Ah. The victim angle. She should have guessed he’d go that route. She’d won the account fairly, with blood and sweat and tears. Okay, maybe not with blood or tears, but certainly with long, hard hours over the past several months. She’d put her heart and soul into it, and she wanted to hear him say it, even knowing he’d never give her that satisfaction. “I don’t know what your problem is,” she said quietly. “But I bet it’s hard to pronounce.”

The muscle in his jaw twitched. “I should have gotten that account.” He pushed a file across her gorgeous Baker desk. “My ideas were better.”

“Now, that’s just plain not nice.”

“It’s true.”

“You’re insulting my entire creative team.”

“Just stating fact.”

The man was impossible. She picked up his work and dropped it in the trash.
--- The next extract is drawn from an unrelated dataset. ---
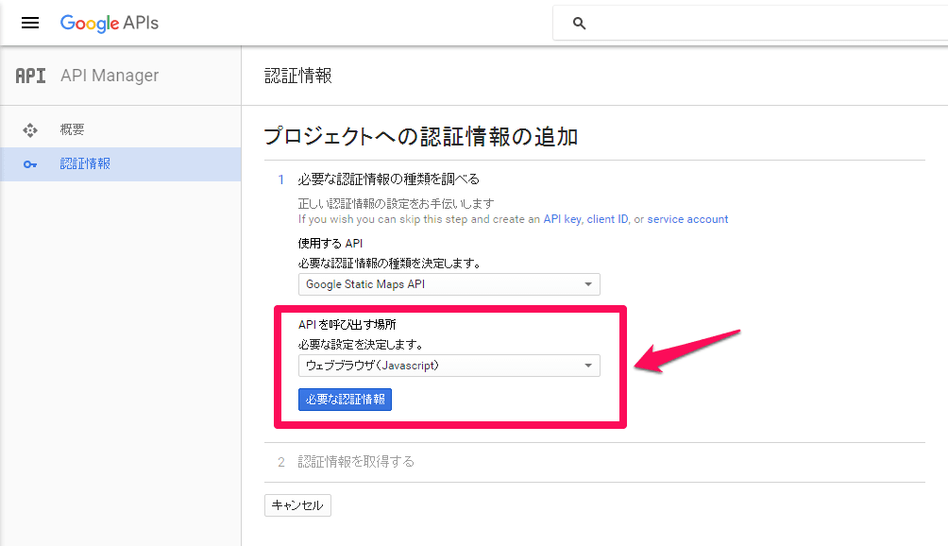Click the キャンセル button
Image resolution: width=948 pixels, height=546 pixels.
coord(297,505)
His eyes filled with anger. “Bitch.”

“Oooh, ouch. You got me, Ted. Now get out.”

“That account should have been mine.”

“You know what? I can stand your arrogance, and maybe even stand your smugness—though it’d be easier if you weren’t wearing such a tacky suit—but I won’t stand being accused of stealing. Get out.”

“You should have to share that account with me.”

“When hell freezes over.” Planting her hands flat on her desk, she leaned over and looked him right in the cold eyes. “Read my lips, Ted. I don’t share.” She shoved his loafers off her desk and stood her ground while he slowly, insolently rose to his feet. Never had she resented her average height more as he towered over her, leanly muscled and ticked off.

“I want that account, Mia.”

“Get out. Now.”

For one long beat he stood his ground, staring her down, no longer even attempting to hold the façade of friendliness.

She stared back, bitterly resenting that she had to tip her head up to do so. Tomorrow she’d wear her five-inch stilettos, if it meant looking this prick right in the eyes.

Finally he slowly backed off and walked out, shutting her door too hard, rustling her new gorgeous plant. Not sure how many more people she was going to piss off today, she shifted the pot away from the door, then stood there, her heart beating just a little too hard for comfort. God, she really hated a bully, but she especially hated that he’d gotten to her and made her uneasy.

And just a tad nervous.

Refusing to let him ruin one more second of her time, she got busy, burying herself in the groundwork for her next conquest, a major athletic shoe account. She and Dick had nicknamed the file “Runner” to keep it quiet from other firms. That very secrecy and care was what had garnered her such an Ice Queen rep, but she worked hard, so what? Others could do the same; she’d only respect that.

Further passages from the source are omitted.